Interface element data

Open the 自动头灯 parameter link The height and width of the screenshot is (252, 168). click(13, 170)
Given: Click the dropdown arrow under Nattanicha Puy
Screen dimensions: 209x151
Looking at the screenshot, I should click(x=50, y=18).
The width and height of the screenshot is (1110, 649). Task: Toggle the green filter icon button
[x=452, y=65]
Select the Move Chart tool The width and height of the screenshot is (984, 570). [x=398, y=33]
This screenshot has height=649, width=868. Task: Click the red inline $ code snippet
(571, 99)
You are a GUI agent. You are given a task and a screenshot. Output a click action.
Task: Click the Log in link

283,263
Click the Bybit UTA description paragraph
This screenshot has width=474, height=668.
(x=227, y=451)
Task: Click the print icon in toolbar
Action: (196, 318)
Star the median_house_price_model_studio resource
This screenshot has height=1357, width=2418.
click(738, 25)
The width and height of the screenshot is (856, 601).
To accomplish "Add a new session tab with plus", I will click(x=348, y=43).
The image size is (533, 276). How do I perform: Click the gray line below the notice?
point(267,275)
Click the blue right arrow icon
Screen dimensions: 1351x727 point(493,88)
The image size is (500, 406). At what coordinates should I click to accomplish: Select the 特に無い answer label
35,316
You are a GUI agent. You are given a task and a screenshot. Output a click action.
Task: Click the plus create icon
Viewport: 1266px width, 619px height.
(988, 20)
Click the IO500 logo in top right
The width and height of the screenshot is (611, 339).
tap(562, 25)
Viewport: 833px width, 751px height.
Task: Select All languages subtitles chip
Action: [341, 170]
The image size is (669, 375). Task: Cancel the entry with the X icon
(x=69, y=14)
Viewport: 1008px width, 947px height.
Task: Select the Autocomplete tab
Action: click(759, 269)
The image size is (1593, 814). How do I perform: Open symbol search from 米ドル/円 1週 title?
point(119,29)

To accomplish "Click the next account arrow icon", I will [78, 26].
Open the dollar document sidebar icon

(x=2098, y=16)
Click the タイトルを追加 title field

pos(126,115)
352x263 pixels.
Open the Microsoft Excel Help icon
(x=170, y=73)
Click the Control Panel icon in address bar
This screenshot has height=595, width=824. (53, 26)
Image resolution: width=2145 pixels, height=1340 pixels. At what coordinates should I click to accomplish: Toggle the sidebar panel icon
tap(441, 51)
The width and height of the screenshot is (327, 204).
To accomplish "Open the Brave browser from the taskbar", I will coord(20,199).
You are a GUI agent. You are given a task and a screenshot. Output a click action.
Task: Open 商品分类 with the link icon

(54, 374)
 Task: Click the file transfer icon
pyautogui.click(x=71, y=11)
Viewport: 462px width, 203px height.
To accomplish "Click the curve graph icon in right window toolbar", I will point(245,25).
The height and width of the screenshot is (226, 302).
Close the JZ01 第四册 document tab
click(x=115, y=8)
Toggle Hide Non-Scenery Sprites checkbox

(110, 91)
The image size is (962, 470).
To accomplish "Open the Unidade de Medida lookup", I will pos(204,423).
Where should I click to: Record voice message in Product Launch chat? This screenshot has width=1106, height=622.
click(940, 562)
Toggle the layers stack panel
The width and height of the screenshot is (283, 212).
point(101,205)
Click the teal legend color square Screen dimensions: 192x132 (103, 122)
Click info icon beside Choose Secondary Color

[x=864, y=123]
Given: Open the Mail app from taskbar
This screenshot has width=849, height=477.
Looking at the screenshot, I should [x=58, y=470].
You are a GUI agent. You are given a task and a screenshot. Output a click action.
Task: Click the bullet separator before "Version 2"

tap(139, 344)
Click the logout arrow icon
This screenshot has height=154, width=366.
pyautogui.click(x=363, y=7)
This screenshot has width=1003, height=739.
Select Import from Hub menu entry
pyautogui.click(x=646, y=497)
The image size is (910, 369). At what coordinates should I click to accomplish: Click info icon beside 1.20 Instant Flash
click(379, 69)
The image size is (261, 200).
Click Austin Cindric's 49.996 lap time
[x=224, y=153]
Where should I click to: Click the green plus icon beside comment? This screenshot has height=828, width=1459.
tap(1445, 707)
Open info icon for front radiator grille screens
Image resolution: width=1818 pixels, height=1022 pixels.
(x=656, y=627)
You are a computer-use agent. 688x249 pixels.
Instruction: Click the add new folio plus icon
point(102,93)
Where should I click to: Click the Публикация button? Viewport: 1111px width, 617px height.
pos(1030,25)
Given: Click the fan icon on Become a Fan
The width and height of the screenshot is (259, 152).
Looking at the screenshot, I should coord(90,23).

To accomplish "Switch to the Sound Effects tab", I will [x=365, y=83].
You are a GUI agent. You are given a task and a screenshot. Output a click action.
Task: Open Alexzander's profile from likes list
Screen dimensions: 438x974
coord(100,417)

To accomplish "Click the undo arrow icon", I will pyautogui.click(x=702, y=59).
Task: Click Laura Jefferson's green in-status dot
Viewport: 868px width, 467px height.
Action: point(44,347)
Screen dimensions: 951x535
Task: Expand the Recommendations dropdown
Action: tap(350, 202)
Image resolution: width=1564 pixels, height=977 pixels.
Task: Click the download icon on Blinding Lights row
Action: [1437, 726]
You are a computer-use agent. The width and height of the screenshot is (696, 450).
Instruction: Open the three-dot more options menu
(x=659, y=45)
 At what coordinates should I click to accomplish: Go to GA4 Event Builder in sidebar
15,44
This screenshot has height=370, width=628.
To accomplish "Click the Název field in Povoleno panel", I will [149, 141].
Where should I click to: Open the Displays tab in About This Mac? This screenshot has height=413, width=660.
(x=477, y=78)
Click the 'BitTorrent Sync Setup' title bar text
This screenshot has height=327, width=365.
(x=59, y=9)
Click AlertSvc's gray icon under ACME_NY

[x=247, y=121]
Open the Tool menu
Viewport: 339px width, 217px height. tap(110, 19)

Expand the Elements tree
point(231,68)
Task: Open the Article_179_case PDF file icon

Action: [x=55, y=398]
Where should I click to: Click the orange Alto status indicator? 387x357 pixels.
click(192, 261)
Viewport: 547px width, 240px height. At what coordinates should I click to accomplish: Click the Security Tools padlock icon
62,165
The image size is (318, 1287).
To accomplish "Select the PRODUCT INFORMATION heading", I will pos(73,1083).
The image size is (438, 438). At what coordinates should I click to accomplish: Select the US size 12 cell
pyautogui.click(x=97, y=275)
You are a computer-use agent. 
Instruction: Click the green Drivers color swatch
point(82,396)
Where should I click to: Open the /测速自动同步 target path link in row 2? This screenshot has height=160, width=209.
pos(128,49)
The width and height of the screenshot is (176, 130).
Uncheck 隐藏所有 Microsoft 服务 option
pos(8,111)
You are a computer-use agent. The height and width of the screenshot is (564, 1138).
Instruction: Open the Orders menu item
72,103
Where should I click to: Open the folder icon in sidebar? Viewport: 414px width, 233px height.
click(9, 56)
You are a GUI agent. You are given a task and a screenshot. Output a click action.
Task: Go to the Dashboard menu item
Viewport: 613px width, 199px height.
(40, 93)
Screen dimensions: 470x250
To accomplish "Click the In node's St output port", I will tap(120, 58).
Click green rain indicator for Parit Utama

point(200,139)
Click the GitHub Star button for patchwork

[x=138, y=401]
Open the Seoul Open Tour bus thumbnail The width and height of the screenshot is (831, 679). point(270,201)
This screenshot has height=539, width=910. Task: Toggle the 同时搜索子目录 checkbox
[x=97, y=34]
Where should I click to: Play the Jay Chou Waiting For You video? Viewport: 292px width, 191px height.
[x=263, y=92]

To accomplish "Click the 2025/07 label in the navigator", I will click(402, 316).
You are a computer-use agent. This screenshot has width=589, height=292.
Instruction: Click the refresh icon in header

• _Exercise details_:
Convert the data above into a JSON array of strings with one string per line, omitting blank lines.

• _Answer for the task_:
[
  "Open the 自动头灯 parameter link The height and width of the screenshot is (252, 168). click(13, 170)",
  "Given: Click the dropdown arrow under Nattanicha Puy",
  "Screen dimensions: 209x151",
  "Looking at the screenshot, I should click(x=50, y=18).",
  "The width and height of the screenshot is (1110, 649). Task: Toggle the green filter icon button",
  "[x=452, y=65]",
  "Select the Move Chart tool The width and height of the screenshot is (984, 570). [x=398, y=33]",
  "This screenshot has height=649, width=868. Task: Click the red inline $ code snippet",
  "(571, 99)",
  "You are a GUI agent. You are given a task and a screenshot. Output a click action.",
  "Task: Click the Log in link",
  "283,263",
  "Click the Bybit UTA description paragraph",
  "This screenshot has width=474, height=668.",
  "(x=227, y=451)",
  "Task: Click the print icon in toolbar",
  "Action: (196, 318)",
  "Star the median_house_price_model_studio resource",
  "This screenshot has height=1357, width=2418.",
  "click(738, 25)",
  "The width and height of the screenshot is (856, 601).",
  "To accomplish \"Add a new session tab with plus\", I will click(x=348, y=43).",
  "The image size is (533, 276). How do I perform: Click the gray line below the notice?",
  "point(267,275)",
  "Click the blue right arrow icon",
  "Screen dimensions: 1351x727 point(493,88)",
  "The image size is (500, 406). At what coordinates should I click to accomplish: Select the 特に無い answer label",
  "35,316",
  "You are a GUI agent. You are given a task and a screenshot. Output a click action.",
  "Task: Click the plus create icon",
  "Viewport: 1266px width, 619px height.",
  "(988, 20)",
  "Click the IO500 logo in top right",
  "The width and height of the screenshot is (611, 339).",
  "tap(562, 25)",
  "Viewport: 833px width, 751px height.",
  "Task: Select All languages subtitles chip",
  "Action: [341, 170]",
  "The image size is (669, 375). Task: Cancel the entry with the X icon",
  "(x=69, y=14)",
  "Viewport: 1008px width, 947px height.",
  "Task: Select the Autocomplete tab",
  "Action: click(759, 269)",
  "The image size is (1593, 814). How do I perform: Open symbol search from 米ドル/円 1週 title?",
  "point(119,29)",
  "To accomplish \"Click the next account arrow icon\", I will [78, 26].",
  "Open the dollar document sidebar icon",
  "(x=2098, y=16)",
  "Click the タイトルを追加 title field",
  "pos(126,115)",
  "352x263 pixels.",
  "Open the Microsoft Excel Help icon",
  "(x=170, y=73)",
  "Click the Control Panel icon in address bar",
  "This screenshot has height=595, width=824. (53, 26)",
  "Image resolution: width=2145 pixels, height=1340 pixels. At what coordinates should I click to accomplish: Toggle the sidebar panel icon",
  "tap(441, 51)",
  "The width and height of the screenshot is (327, 204).",
  "To accomplish \"Open the Brave browser from the taskbar\", I will coord(20,199).",
  "You are a GUI agent. You are given a task and a screenshot. Output a click action.",
  "Task: Open 商品分类 with the link icon",
  "(54, 374)",
  " Task: Click the file transfer icon",
  "pyautogui.click(x=71, y=11)",
  "Viewport: 462px width, 203px height.",
  "To accomplish \"Click the curve graph icon in right window toolbar\", I will point(245,25).",
  "The height and width of the screenshot is (226, 302).",
  "Close the JZ01 第四册 document tab",
  "click(x=115, y=8)",
  "Toggle Hide Non-Scenery Sprites checkbox",
  "(110, 91)",
  "The image size is (962, 470).",
  "To accomplish \"Open the Unidade de Medida lookup\", I will pos(204,423).",
  "Where should I click to: Record voice message in Product Launch chat? This screenshot has width=1106, height=622.",
  "click(940, 562)",
  "Toggle the layers stack panel",
  "The width and height of the screenshot is (283, 212).",
  "point(101,205)",
  "Click the teal legend color square Screen dimensions: 192x132 (103, 122)",
  "Click info icon beside Choose Secondary Color",
  "[x=864, y=123]",
  "Given: Open the Mail app from taskbar",
  "This screenshot has width=849, height=477.",
  "Looking at the screenshot, I should [x=58, y=470].",
  "You are a GUI agent. You are given a task and a screenshot. Output a click action.",
  "Task: Click the bullet separator before \"Version 2\"",
  "tap(139, 344)",
  "Click the logout arrow icon",
  "This screenshot has height=154, width=366.",
  "pyautogui.click(x=363, y=7)",
  "This screenshot has width=1003, height=739.",
  "Select Import from Hub menu entry",
  "pyautogui.click(x=646, y=497)",
  "The image size is (910, 369). At what coordinates should I click to accomplish: Click info icon beside 1.20 Instant Flash",
  "click(379, 69)",
  "The image size is (261, 200).",
  "Click Austin Cindric's 49.996 lap time",
  "[x=224, y=153]",
  "Where should I click to: Click the green plus icon beside comment? This screenshot has height=828, width=1459.",
  "tap(1445, 707)",
  "Open info icon for front radiator grille screens",
  "Image resolution: width=1818 pixels, height=1022 pixels.",
  "(x=656, y=627)",
  "You are a computer-use agent. 688x249 pixels.",
  "Instruction: Click the add new folio plus icon",
  "point(102,93)",
  "Where should I click to: Click the Публикация button? Viewport: 1111px width, 617px height.",
  "pos(1030,25)",
  "Given: Click the fan icon on Become a Fan",
  "The width and height of the screenshot is (259, 152).",
  "Looking at the screenshot, I should coord(90,23).",
  "To accomplish \"Switch to the Sound Effects tab\", I will [x=365, y=83].",
  "You are a GUI agent. You are given a task and a screenshot. Output a click action.",
  "Task: Open Alexzander's profile from likes list",
  "Screen dimensions: 438x974",
  "coord(100,417)",
  "To accomplish \"Click the undo arrow icon\", I will pyautogui.click(x=702, y=59).",
  "Task: Click Laura Jefferson's green in-status dot",
  "Viewport: 868px width, 467px height.",
  "Action: point(44,347)",
  "Screen dimensions: 951x535",
  "Task: Expand the Recommendations dropdown",
  "Action: tap(350, 202)",
  "Image resolution: width=1564 pixels, height=977 pixels.",
  "Task: Click the download icon on Blinding Lights row",
  "Action: [1437, 726]",
  "You are a computer-use agent. The width and height of the screenshot is (696, 450).",
  "Instruction: Open the three-dot more options menu",
  "(x=659, y=45)",
  " At what coordinates should I click to accomplish: Go to GA4 Event Builder in sidebar",
  "15,44",
  "This screenshot has height=370, width=628.",
  "To accomplish \"Click the Název field in Povoleno panel\", I will [149, 141].",
  "Where should I click to: Open the Displays tab in About This Mac? This screenshot has height=413, width=660.",
  "(x=477, y=78)",
  "Click the 'BitTorrent Sync Setup' title bar text",
  "This screenshot has height=327, width=365.",
  "(x=59, y=9)",
  "Click AlertSvc's gray icon under ACME_NY",
  "[x=247, y=121]",
  "Open the Tool menu",
  "Viewport: 339px width, 217px height. tap(110, 19)",
  "Expand the Elements tree",
  "point(231,68)",
  "Task: Open the Article_179_case PDF file icon",
  "Action: [x=55, y=398]",
  "Where should I click to: Click the orange Alto status indicator? 387x357 pixels.",
  "click(192, 261)",
  "Viewport: 547px width, 240px height. At what coordinates should I click to accomplish: Click the Security Tools padlock icon",
  "62,165",
  "The image size is (318, 1287).",
  "To accomplish \"Select the PRODUCT INFORMATION heading\", I will pos(73,1083).",
  "The image size is (438, 438). At what coordinates should I click to accomplish: Select the US size 12 cell",
  "pyautogui.click(x=97, y=275)",
  "You are a computer-use agent. ",
  "Instruction: Click the green Drivers color swatch",
  "point(82,396)",
  "Where should I click to: Open the /测速自动同步 target path link in row 2? This screenshot has height=160, width=209.",
  "pos(128,49)",
  "The width and height of the screenshot is (176, 130).",
  "Uncheck 隐藏所有 Microsoft 服务 option",
  "pos(8,111)",
  "You are a computer-use agent. The height and width of the screenshot is (564, 1138).",
  "Instruction: Open the Orders menu item",
  "72,103",
  "Where should I click to: Open the folder icon in sidebar? Viewport: 414px width, 233px height.",
  "click(9, 56)",
  "You are a GUI agent. You are given a task and a screenshot. Output a click action.",
  "Task: Go to the Dashboard menu item",
  "Viewport: 613px width, 199px height.",
  "(40, 93)",
  "Screen dimensions: 470x250",
  "To accomplish \"Click the In node's St output port\", I will tap(120, 58).",
  "Click green rain indicator for Parit Utama",
  "point(200,139)",
  "Click the GitHub Star button for patchwork",
  "[x=138, y=401]",
  "Open the Seoul Open Tour bus thumbnail The width and height of the screenshot is (831, 679). point(270,201)",
  "This screenshot has height=539, width=910. Task: Toggle the 同时搜索子目录 checkbox",
  "[x=97, y=34]",
  "Where should I click to: Play the Jay Chou Waiting For You video? Viewport: 292px width, 191px height.",
  "[x=263, y=92]",
  "To accomplish \"Click the 2025/07 label in the navigator\", I will click(402, 316).",
  "You are a computer-use agent. This screenshot has width=589, height=292.",
  "Instruction: Click the refresh icon in header"
]